For more information on JIRA, see: http://www.atlassian.com/software/jira

[jira] [Updated] (JENA-85) Common bindings I/O

Posted by "Stephen Allen (JIRA)" <ji...@apache.org>.

     [ https://issues.apache.org/jira/browse/JENA-85?page=com.atlassian.jira.plugin.system.issuetabpanels:all-tabpanel ]

Stephen Allen updated JENA-85:
------------------------------

    Attachment: JENA-85-Blank-Node-Test.patch

I'm having some issues with blank nodes not coming back with the same internal label.  I've attached a testcase that fails when writing and then reading back in a binding with a blank node [1].

The issue seems to be the serializer is writing a mapped blank node label (like _:b0) instead of the internal label.

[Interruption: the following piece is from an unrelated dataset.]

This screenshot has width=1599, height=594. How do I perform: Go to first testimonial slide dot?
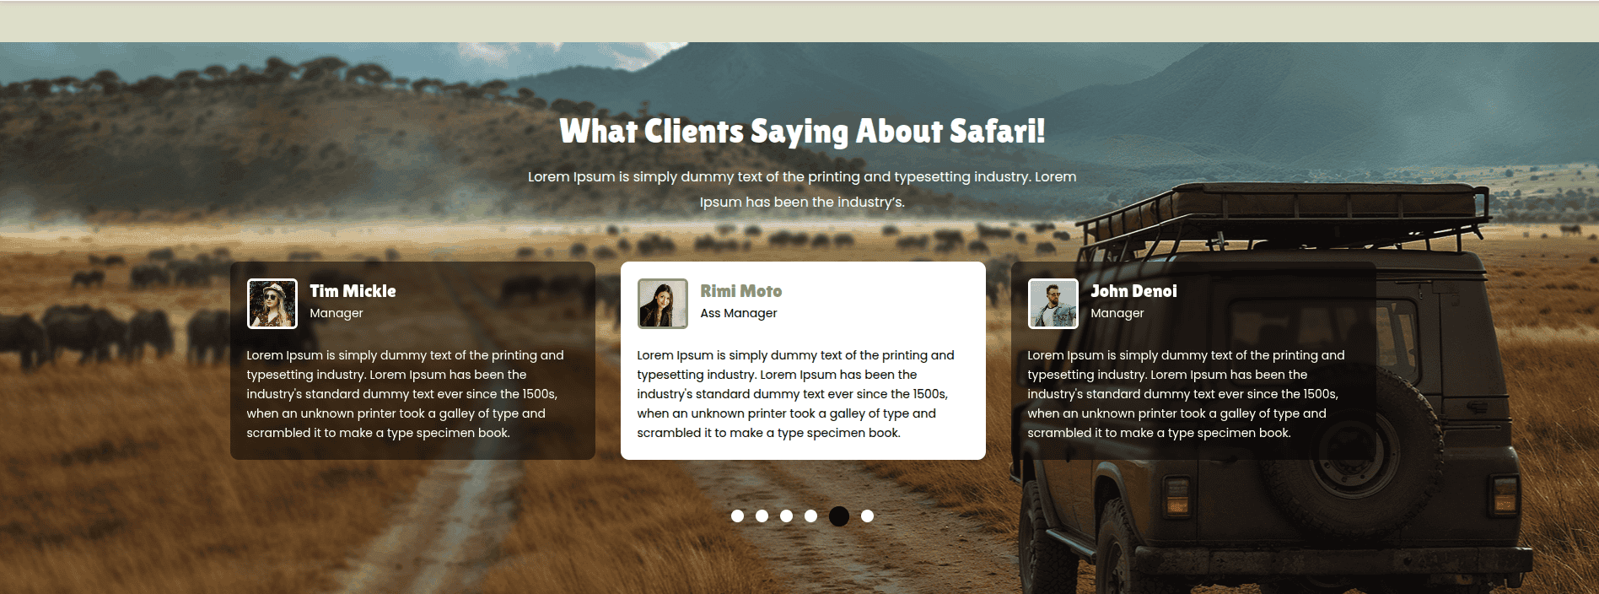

[1] JENA-85-Blank-Node-Test.patch

> Common bindings I/O
> -------------------
>
>                 Key: JENA-85
>                 URL: https://issues.apache.org/jira/browse/JENA-85
>             Project: Jena
>          Issue Type: New Feature
>          Components: ARQ
>            Reporter: Paolo Castagna
>         Attachments: JENA-85-BindingOutputStream-Changes.patch, JENA-85-Blank-Node-Test.patch
>
>
> ( from: http://markmail.org/thread/ljjrsiun3oxtrchw )
> There are a number of activities that require being about to serialize, and read back, bindings.  They use different serializations.  A shared "bindings I/O" would mean all activities could use one, tuned, set of serialization and I/O classes.
> JENA-44 (External sort) encodes a binding as a length-denoted byte array.  The byte arry uses lengh-denoted byte arrays within the bindings.  I/O is done using Data(In|Out)putStream, specifically. putInt/getInt() and put/get(byte[]) and ByteBuffer putInt/getInt() and put/get(byte[]) for the per-row serialization as (var,Turtle string form) pairs.  It uses a null for no such value.
> JENA-45 (Spill to disk SPARQL Update) uses a more textual representation based on a binding endcoded as (var, Turtle term). End of row is denoted by a DOT.  It uses modified RIOT for input reading.
> There is also use of TSV I/O for writing and reading result sets.  In this form, the variables are written once at the start, and not in each line.
> == Proposed mini-language
> This proposal takes those separate designs, and adds high-level compression.
> A sequence of bindings is written assuming there is a list of variables in force.  Position in the row determines which variable is bound to which variable (=> compression of variable names).  Turtle-style prefixes can be used (=> compression for IRIs) and the value of a slot in a row can "same as the row before" (=> compression for repeated terms) or undefined.
> Rows end in a DOT - this is not stricly necessary but adds a robustness against truncated data and bugs.
> Every row is the length, in number of terms, as the list variables in force.
> Directives are lines starting with a keyword.  End on DOT.
> The directives are:
>   PREFIX : <http://example> .
>   Like Turtles, except keyword based to fit with being a keyword-driven mini-language.
>   VARS ?x ?y .
>   Set the variables in force for subsequent rows,
>   until the next VARS directive.
>   We need VARS because it's not always possible to determine all
>   the possible variables before starting to write out bindings.
> A binding row is a sequence of terms, encoded like Turtle, including prefixed names and short forms for numbers (more compression).  In addition STAR ("*") means "same term as the row before" and DASH ("-") means undef.  Don't use * for - from previous row.
> Rows end in DOT. Preferred style is one space after each term.  This makes writing safe.
> Terms can be written without intermediate copies (except local name processing) or buffers.  The OutputLangUtils does not do this currently but it should.
> For presentation reasons only, blank lines are allowed (this would all get lost in the lexing/tokenization anyway).
> Example:
> -------------
> VARS ?x ?y .
> PREFIX : <http://example/> .
> :local1 <http://example.other/text> .
> * - .
> * 123 .
> -------------
> == Discussion
> The format is text - but we're writing strings anyway so a binary form, rather than a delimited text form, is unlikely to give much advantage but can't reuse the standard bytes<->chars stuff without intermediate copies
> This would all be hidden behind interface anyway.  A binary tokenizer and binary OutputLangUtils would enable binary output.
> Dynamic choosing of prefixes can be done. 

--
This message is automatically generated by JIRA.
For more information on JIRA, see: http://www.atlassian.com/software/jira

[jira] [Updated] (JENA-85) Common bindings I/O

Posted by "Paolo Castagna (JIRA)" <ji...@apache.org>.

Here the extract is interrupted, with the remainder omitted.